The question should never be WWJD, but WDJD (what DID Jesus do). No one seems to want to ask that because it's not very "progressive."


----------



## BGF (May 28, 2015)

To even make a statement like this you would have to assume that Jesus is a mere man. If that's the case, who cares what Jesus would have to say on any given subject? Why would I assign any more authority to what he says than to what my barber says?

However, if Jesus is the Son of God, and the Bible is the Word of God, then all of Scripture would speak to what Jesus would say on all subjects. Then it becomes very obvious that the author above is wrong on nearly every count. 

Oddly enough I might agree, to some extent, with the author's motive. I'm sure he's reacting to some who would appropriate Jesus' teaching to aid their political or social cause. However, he is engaged in the same thing, only worse. He uses mischaracterization, half truths and flat out lies. It would almost be amusing to me if he weren't so blatantly using the name of our Lord in vain, and, by virtue of clever soundbites, will lead others into the same sin.


----------



## Andrew P.C. (May 28, 2015)

BGF said:


> To even make a statement like this you would have to assume that Jesus is a mere man. If that's the case, who cares what Jesus would have to say on any given subject? Why would I assign any more authority to what he says than to what my barber says?
> 
> However, if Jesus is the Son of God, and the Bible is the Word of God, then all of Scripture would speak to what Jesus would say on all subjects. Then it becomes very obvious that the author above is wrong on nearly every count.
> 
> Oddly enough I might agree, to some extent, with the author's motive. I'm sure he's reacting to some who would appropriate Jesus' teaching to aid their political or social cause. However, he is engaged in the same thing, only worse. He uses mischaracterization, half truths and flat out lies. It would almost be amusing to me if he weren't so blatantly using the name of our Lord in vain, and, by virtue of clever soundbites, will lead others into the same sin.

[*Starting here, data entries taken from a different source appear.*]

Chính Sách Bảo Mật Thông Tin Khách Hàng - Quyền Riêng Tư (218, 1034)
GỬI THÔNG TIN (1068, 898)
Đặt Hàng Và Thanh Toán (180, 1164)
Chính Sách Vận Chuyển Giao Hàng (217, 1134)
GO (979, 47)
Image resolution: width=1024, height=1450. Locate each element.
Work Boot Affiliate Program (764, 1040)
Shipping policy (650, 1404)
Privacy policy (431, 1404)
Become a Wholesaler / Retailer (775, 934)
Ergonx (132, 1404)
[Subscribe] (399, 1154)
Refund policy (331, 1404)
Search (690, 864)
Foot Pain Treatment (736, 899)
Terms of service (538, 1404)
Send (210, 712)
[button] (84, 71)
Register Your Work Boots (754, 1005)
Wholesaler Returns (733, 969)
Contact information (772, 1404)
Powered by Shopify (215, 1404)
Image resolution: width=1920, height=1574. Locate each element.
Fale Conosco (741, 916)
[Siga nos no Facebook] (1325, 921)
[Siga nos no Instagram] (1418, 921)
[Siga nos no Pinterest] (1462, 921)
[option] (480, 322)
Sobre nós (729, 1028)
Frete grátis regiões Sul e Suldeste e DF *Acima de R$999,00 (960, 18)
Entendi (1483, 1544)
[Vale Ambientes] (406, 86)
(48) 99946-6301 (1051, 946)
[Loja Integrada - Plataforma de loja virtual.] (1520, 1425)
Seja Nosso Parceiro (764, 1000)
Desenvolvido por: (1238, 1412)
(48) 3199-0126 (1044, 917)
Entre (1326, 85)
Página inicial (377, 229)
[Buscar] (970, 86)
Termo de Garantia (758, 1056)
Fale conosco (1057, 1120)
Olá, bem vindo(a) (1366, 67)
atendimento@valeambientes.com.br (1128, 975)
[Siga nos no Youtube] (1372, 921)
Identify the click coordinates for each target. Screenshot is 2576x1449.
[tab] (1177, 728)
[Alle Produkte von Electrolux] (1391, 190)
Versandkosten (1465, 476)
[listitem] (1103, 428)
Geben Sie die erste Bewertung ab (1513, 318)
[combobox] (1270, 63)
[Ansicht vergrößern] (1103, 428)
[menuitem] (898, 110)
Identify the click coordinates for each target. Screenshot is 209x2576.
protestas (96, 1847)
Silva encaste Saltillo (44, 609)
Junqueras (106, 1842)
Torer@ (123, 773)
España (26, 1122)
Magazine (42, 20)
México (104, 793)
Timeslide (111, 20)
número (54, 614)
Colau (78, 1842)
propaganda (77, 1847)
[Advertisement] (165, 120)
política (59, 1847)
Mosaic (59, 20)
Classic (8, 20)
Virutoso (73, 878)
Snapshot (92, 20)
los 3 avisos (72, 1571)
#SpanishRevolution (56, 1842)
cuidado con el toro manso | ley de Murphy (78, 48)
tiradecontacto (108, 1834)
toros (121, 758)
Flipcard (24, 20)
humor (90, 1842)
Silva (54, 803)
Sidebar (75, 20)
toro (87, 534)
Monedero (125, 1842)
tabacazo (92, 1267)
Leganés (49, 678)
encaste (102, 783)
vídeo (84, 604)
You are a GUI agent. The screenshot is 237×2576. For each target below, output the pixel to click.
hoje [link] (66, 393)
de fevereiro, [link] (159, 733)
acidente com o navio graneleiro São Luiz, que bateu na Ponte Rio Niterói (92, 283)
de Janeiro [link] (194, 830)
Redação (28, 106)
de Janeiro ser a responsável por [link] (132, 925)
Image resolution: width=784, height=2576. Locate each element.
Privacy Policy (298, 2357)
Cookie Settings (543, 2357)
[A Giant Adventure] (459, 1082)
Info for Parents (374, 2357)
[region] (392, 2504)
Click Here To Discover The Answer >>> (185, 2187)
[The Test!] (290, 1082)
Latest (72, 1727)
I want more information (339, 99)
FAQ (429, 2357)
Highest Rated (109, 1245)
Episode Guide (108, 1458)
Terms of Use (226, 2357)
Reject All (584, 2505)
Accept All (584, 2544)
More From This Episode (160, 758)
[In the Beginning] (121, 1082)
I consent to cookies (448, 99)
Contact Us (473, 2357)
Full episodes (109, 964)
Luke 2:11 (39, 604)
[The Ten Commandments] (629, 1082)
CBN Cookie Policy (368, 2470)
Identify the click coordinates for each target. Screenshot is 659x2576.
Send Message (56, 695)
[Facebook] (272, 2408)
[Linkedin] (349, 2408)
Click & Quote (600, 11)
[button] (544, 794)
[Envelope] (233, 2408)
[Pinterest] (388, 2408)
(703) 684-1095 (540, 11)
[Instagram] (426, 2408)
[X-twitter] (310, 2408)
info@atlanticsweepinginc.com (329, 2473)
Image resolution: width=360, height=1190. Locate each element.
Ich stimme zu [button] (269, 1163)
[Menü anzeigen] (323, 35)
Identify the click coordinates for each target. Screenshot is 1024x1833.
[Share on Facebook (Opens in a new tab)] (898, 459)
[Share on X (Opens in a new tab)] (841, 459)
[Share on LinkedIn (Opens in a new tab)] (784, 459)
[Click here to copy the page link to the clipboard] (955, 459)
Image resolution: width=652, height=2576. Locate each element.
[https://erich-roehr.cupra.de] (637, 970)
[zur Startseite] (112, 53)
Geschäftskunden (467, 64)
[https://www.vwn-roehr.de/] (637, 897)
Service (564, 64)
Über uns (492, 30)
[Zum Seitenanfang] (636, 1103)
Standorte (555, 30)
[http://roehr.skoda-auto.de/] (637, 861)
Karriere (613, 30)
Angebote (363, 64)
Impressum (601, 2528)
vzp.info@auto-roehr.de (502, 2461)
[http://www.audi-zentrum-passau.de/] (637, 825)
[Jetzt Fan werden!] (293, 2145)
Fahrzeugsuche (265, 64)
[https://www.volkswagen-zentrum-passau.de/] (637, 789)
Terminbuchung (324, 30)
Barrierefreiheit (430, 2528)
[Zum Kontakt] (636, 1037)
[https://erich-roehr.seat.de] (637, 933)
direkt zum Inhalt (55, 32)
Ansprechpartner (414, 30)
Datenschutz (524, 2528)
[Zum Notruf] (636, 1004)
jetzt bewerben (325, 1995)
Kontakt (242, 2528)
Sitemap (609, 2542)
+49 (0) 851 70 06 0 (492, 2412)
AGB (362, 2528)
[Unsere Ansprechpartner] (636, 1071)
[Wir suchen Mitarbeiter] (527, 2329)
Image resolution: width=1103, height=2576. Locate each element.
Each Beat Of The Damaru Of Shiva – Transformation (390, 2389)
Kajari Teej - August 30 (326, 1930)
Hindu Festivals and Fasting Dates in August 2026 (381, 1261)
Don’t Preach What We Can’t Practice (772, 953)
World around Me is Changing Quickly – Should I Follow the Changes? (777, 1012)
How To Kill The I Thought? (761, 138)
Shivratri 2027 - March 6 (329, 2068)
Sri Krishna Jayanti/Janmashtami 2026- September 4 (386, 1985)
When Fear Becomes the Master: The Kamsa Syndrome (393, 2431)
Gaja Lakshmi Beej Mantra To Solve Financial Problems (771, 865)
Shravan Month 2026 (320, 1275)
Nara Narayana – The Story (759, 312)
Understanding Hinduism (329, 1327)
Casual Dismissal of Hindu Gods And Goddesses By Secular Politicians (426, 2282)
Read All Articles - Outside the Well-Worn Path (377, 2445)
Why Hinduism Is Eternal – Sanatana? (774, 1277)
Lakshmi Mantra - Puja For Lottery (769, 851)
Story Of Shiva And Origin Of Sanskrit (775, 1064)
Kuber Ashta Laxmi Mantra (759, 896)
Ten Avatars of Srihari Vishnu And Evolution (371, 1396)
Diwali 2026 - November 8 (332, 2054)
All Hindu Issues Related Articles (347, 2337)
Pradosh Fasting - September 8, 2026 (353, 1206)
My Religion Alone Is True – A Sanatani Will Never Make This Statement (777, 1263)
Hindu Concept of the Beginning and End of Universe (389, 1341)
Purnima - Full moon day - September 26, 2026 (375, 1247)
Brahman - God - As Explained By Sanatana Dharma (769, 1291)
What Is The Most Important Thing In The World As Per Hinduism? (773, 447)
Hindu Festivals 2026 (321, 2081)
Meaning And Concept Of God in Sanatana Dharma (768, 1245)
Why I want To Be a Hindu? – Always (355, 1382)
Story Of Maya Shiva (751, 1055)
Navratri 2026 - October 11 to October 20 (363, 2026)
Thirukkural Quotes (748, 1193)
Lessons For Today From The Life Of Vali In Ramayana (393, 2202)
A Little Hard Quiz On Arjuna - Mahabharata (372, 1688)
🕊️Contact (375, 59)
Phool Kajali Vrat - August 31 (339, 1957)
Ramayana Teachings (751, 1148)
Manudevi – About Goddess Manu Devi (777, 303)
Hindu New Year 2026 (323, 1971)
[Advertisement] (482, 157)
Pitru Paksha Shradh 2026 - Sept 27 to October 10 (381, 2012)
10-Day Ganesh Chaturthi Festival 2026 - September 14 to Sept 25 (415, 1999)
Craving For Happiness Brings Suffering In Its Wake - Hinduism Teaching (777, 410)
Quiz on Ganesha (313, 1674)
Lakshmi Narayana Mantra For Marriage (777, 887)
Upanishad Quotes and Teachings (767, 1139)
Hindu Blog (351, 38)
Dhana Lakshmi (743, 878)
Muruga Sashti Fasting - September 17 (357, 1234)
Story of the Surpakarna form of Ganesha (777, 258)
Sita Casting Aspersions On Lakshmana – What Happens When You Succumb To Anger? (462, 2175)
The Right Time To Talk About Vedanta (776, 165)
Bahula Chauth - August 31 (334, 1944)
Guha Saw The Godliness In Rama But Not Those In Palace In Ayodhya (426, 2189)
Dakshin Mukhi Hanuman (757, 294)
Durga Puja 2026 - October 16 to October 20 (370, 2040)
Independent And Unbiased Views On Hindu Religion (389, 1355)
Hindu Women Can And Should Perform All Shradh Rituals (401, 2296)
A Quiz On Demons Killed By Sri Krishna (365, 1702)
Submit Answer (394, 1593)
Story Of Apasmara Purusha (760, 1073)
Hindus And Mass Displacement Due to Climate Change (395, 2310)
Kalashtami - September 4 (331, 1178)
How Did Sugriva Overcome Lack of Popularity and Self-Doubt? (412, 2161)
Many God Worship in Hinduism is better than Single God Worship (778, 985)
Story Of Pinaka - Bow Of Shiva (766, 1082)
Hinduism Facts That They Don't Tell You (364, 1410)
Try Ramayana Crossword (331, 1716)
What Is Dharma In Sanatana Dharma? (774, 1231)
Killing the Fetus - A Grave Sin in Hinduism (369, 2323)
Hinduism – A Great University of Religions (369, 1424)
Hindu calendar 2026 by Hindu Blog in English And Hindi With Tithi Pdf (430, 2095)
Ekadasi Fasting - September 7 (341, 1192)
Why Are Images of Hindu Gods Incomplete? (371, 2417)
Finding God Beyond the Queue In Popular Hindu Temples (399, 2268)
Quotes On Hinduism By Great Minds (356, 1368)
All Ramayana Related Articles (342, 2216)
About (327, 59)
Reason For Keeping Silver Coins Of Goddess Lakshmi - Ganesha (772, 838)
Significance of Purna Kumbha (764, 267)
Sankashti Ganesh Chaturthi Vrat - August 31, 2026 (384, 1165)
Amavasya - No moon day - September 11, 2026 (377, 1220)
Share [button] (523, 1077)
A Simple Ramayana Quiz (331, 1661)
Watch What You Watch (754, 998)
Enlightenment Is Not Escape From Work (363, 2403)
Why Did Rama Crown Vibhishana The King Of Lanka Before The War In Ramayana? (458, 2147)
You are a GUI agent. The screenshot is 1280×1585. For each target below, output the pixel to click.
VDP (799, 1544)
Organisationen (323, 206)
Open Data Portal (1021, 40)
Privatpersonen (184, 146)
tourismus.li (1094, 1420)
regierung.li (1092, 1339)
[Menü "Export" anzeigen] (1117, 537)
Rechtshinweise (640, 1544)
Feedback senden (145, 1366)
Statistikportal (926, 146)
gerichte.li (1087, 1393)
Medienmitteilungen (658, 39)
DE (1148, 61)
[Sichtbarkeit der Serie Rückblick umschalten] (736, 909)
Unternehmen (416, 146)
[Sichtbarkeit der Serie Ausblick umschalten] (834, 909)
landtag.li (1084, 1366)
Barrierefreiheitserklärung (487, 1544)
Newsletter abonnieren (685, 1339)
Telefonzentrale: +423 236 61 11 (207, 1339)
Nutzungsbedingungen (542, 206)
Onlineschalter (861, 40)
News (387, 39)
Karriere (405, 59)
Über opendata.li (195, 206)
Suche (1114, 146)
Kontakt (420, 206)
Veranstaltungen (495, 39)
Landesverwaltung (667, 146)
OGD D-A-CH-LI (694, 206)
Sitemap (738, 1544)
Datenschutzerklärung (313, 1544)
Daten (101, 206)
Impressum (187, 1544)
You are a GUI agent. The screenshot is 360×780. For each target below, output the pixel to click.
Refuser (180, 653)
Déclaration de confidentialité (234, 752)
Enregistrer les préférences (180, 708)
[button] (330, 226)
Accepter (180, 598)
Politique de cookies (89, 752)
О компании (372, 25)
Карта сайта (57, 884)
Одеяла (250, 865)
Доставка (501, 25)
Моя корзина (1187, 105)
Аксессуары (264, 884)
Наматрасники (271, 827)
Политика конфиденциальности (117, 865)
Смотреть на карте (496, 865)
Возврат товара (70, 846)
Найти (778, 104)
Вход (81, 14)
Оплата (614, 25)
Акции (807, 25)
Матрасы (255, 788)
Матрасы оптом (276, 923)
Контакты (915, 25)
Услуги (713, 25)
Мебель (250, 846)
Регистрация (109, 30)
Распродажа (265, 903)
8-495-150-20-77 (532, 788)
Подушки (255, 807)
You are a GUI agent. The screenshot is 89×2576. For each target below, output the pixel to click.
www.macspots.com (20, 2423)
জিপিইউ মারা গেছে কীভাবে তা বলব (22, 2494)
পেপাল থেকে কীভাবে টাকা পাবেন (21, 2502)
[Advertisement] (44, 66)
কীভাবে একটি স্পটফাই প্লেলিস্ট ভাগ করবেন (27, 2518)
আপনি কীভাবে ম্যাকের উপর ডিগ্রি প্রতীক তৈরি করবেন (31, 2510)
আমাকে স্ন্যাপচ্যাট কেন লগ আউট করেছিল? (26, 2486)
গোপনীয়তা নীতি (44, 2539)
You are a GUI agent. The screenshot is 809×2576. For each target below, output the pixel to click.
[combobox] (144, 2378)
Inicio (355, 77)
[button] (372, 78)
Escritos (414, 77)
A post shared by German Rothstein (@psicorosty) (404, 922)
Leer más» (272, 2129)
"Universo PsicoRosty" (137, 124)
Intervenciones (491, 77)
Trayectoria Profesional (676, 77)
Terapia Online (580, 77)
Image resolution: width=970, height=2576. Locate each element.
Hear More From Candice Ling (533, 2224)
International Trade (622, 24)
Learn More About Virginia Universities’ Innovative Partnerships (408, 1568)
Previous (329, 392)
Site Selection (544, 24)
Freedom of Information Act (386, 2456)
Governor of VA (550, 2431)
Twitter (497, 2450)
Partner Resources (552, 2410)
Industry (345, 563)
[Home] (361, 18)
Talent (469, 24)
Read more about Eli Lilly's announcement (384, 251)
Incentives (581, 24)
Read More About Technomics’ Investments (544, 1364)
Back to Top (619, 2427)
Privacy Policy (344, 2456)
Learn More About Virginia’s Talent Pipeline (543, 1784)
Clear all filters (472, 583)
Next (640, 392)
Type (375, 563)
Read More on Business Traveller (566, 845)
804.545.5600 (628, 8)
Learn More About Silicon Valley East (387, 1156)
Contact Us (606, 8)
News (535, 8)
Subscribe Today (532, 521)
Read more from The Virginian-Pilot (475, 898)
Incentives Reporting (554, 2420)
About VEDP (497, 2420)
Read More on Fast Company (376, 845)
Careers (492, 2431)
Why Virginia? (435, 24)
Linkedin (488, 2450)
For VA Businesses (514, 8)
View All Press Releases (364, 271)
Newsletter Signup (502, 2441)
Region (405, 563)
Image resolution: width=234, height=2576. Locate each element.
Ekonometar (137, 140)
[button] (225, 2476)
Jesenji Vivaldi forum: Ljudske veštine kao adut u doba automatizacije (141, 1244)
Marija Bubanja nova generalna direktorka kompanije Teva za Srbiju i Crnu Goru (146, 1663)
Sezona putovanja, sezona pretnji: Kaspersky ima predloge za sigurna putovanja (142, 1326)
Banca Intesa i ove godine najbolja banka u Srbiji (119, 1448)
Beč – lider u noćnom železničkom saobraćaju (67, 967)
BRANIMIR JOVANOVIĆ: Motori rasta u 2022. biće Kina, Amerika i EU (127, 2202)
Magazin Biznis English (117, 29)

I'd like to add, since the intent is not to bring glory to our Lord but to advance an agenda, he is clearly using our Lord's name in vain. Likewise, he clearly does not read nor understand the scriptures.


----------



## Andres (May 28, 2015)

reaganmarsh said:


> Where to begin...



lol this was exactly my first thought...


----------



## jprince (May 28, 2015)

An old friend of mine, who recently left the faith, shared this pic on Facebook last night. I do find it ironic how the author seems against using Jesus to aid political causes, yet he does the exact same thing.


----------



## reaganmarsh (May 28, 2015)

Andres said:


> reaganmarsh said:
> 
> 
> > Where to begin...
> ...



Great minds think alike, brother. ;-)


----------



## Patty (May 28, 2015)

I agree, the author is basically describing a political agenda rather than the authenticity of our Lord, as described in Isaiah, as being the Wonderful Counselor, Mighty God, Everlasting Father, Prince of Peace..

One phrase that caught my eye right away was, “Who hung around with lepers, hookers and crooks”

This statement gives the impression of what has become an erroneous belief of our culture to many that Jesus advocates the behavior of sinners (lepers excluded). While it’s true He spent time with all kinds of sinners, one should never confuse Jesus’ ministry with Jesus’ social preferences or friend choices. Jesus ‘hung’ with sinners to reveal their sin, and bring them to repentance – not to practice friendship evangelism..


----------



## VictorBravo (May 28, 2015)

Andres said:


> reaganmarsh said:
> 
> 
> > Where to begin...
> ...



I didn't even get that far. My first thought was "so you hate God...what's your point?"


----------



## SRoper (May 30, 2015)

I don't know, I first saw this posted on Facebook by a PCA member (and approved of by at least one other). Seems to me the sentiment is more, "lol this will get those who think Jesus was a Republican."


----------